WHAT TO WORK ON:
Below is a block of entries; repeat exactly the lines starting at the line that contains "Bosna i Hercegovina (1041, 1441)" and ending at the line that contains "Северна Македонија (1525, 1405)", both included.

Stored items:
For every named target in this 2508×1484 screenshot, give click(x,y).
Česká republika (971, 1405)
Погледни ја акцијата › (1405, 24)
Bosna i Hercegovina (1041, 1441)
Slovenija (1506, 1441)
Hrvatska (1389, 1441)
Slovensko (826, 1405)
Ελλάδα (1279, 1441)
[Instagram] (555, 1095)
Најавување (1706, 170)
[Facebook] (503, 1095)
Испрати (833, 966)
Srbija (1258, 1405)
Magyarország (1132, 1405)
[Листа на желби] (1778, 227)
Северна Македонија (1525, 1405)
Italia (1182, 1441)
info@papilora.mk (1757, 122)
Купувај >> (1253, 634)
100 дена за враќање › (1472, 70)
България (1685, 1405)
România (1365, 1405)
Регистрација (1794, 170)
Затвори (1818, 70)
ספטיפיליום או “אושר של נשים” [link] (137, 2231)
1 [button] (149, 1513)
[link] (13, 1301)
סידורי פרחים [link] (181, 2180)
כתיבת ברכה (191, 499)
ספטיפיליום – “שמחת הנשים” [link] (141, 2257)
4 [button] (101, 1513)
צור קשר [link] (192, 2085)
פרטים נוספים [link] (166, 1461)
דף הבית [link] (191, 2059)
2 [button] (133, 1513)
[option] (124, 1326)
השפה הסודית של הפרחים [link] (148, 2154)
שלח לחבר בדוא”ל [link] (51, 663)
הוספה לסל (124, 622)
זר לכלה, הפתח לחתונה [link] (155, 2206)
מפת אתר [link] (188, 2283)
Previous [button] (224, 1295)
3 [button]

EXERCISE SOLUTION:
Bosna i Hercegovina (1041, 1441)
Slovenija (1506, 1441)
Hrvatska (1389, 1441)
Slovensko (826, 1405)
Ελλάδα (1279, 1441)
[Instagram] (555, 1095)
Најавување (1706, 170)
[Facebook] (503, 1095)
Испрати (833, 966)
Srbija (1258, 1405)
Magyarország (1132, 1405)
[Листа на желби] (1778, 227)
Северна Македонија (1525, 1405)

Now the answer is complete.